Supplied passage »

^^^^^^^^

Several studies have documented water quality problems due to diffuse agricultural runoff. This runoff contains nutrients, pesticides, soil particles, and microbes [12,13]. The use of nutrients in agriculture results in increased crop yields but creates a risk of nutrient leakage to the surrounding environment, which can cause environmental problems. The processes of diffuse pollution include surface runoff and erosion, spray-drift, leaching, from sources such as atmospheric deposition and atmospheric transport of wind eroded soil.

The water quality is poor in European streams [14], even though the average nitrate and phosphorus concentrations have decreased from 2.8 to 2.1 mg N/L and from 0.133 to 0.055 mg P/L from 1992 to 2012. These decreases reflect both improvements in wastewater treatment and the introduction of measures to reduce nutrient runoff by national and European legislation [15]. In Denmark, point source discharge of nitrogen, phosphorus, and organic matter have been reduced by 75%, 85%, and 87%, respectively, since 1989 [16].

Stream quality is monitored using different methods around the world. In Canada, the watershed land use is studied using spatial scales and the Index of Biotic Integrity (IBI) [17]. In the U.S., the United States Geological Survey (USGS) method has been used since 1995. The annual mass flux is estimated, and source and sink areas for constituents are identified and used to estimate the loadings to receiving waters. Regression models are used to interpolate between observations [18]. In China, stream quality is monitored by analyzing water samples for physico-chemical variables. Statistical methods are used to determine water quality [19]. A method for routine monitoring of water quality has also been developed in Europe with respect to European Union legislation [20].

^^^^^^^^

Dataset extract »
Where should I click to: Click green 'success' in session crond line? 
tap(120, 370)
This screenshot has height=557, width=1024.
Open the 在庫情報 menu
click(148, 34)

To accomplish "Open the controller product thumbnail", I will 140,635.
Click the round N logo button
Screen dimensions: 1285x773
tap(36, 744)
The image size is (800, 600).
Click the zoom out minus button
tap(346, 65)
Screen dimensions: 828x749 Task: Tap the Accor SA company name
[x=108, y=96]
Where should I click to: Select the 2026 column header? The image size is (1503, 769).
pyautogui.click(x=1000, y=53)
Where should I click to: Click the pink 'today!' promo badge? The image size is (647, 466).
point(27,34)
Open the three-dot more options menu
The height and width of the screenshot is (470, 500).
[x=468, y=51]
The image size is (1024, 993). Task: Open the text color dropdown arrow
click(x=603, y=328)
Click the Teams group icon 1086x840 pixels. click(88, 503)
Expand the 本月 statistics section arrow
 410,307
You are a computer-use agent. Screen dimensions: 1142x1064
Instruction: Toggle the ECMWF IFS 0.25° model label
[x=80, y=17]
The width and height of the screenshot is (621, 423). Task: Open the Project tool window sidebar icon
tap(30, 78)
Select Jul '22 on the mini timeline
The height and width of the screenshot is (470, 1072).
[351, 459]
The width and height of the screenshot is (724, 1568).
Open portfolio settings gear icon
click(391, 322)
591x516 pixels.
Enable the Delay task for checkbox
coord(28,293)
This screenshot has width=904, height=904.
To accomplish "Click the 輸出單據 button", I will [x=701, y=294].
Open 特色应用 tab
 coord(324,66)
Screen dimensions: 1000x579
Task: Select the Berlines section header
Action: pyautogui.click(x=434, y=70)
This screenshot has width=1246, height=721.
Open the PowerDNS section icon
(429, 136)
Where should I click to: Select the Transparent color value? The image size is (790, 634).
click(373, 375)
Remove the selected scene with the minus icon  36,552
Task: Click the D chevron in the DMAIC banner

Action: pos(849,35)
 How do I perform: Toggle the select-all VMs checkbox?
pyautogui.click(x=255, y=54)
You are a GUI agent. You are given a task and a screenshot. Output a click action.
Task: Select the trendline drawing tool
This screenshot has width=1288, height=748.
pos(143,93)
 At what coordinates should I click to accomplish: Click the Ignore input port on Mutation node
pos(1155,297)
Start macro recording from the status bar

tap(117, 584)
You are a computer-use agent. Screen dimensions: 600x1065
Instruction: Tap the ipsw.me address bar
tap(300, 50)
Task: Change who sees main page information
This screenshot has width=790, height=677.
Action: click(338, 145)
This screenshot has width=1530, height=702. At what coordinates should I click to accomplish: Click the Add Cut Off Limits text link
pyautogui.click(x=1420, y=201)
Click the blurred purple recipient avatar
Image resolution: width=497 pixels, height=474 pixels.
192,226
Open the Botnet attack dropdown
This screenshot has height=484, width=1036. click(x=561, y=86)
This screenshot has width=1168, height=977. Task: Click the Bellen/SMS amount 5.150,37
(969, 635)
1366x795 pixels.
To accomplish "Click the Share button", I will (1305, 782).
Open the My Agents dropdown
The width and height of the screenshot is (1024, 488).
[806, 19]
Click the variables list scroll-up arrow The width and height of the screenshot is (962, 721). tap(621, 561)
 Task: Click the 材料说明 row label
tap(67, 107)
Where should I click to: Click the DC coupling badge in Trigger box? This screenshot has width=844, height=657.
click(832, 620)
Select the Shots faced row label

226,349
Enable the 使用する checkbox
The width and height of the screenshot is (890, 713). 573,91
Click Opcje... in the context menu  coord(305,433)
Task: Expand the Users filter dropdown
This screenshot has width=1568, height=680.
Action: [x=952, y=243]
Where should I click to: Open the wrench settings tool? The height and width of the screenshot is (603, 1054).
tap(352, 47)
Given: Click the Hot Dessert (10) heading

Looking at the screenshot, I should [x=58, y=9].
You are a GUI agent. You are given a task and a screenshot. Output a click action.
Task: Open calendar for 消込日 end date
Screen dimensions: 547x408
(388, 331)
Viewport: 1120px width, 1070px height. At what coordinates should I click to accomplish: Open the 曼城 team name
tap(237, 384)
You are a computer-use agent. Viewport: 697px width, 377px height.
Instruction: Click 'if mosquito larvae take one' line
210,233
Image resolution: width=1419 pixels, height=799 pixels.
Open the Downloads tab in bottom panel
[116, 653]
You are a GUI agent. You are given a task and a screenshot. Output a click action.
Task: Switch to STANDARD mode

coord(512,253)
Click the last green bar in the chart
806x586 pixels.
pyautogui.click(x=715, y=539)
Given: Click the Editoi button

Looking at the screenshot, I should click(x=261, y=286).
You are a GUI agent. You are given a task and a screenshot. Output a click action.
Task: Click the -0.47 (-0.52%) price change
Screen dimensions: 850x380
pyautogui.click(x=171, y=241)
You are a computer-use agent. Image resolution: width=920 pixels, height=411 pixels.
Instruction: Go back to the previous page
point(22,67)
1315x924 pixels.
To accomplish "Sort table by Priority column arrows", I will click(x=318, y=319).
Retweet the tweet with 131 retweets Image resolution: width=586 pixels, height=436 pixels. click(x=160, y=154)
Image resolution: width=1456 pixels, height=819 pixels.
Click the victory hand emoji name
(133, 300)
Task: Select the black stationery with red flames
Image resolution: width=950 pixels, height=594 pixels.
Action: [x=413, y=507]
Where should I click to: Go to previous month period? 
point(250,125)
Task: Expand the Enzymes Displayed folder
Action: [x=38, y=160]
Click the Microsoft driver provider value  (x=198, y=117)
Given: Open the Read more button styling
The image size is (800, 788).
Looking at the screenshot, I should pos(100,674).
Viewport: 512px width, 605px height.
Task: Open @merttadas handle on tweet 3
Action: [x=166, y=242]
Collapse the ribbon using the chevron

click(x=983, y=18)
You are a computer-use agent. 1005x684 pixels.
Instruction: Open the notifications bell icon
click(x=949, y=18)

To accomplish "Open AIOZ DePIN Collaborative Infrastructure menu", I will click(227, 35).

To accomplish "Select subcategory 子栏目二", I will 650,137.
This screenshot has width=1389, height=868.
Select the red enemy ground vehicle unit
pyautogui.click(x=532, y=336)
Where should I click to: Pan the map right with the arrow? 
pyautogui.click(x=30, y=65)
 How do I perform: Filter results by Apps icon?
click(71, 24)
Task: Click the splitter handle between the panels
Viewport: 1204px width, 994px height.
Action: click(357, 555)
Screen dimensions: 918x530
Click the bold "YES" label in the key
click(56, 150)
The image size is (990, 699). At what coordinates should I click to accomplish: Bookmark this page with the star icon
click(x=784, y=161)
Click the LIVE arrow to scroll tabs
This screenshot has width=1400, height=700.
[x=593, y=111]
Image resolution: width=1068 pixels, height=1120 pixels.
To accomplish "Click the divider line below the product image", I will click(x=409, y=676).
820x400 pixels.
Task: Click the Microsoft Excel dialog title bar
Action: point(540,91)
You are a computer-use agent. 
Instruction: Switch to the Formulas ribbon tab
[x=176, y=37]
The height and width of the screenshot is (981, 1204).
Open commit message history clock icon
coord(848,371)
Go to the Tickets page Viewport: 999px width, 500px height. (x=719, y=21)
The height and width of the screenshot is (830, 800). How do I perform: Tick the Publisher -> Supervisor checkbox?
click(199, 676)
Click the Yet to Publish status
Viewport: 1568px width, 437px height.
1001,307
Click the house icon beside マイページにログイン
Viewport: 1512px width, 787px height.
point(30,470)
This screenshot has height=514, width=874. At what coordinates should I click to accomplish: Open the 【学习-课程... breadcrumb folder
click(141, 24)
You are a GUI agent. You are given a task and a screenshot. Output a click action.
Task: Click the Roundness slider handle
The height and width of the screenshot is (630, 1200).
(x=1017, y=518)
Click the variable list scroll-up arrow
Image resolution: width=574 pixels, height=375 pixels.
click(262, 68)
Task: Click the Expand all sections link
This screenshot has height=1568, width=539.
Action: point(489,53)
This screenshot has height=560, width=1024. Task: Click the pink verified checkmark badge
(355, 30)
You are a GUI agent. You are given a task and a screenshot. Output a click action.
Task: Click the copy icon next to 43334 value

^^^^^^^^

Apply what you read »
a. Reproduce the passage on stream water quality from "The water quality" up to and including "since 1989 [16].".
b. State whether each of the following agrees with the passage on stream water quality, answering yes or no and quoting the words of the passage that decide it: (i) average phosphorus concentrations in European streams fell from 0.133 to 0.055 mg P/L between 1992 and 2012; (ii) the USGS method has been used in the U.S. since 1989; (iii) point source discharge of phosphorus in Denmark has been reduced by 87% since 1989.

Answers to the problems »
a.
The water quality is poor in European streams [14], even though the average nitrate and phosphorus concentrations have decreased from 2.8 to 2.1 mg N/L and from 0.133 to 0.055 mg P/L from 1992 to 2012. These decreases reflect both improvements in wastewater treatment and the introduction of measures to reduce nutrient runoff by national and European legislation [15]. In Denmark, point source discharge of nitrogen, phosphorus, and organic matter have been reduced by 75%, 85%, and 87%, respectively, since 1989 [16].

b.
(i) Yes: "from 0.133 to 0.055 mg P/L from 1992 to 2012"
(ii) No: "the United States Geological Survey (USGS) method has been used since 1995"
(iii) No: "point source discharge of nitrogen, phosphorus, and organic matter have been reduced by 75%, 85%, and 87%, respectively, since 1989"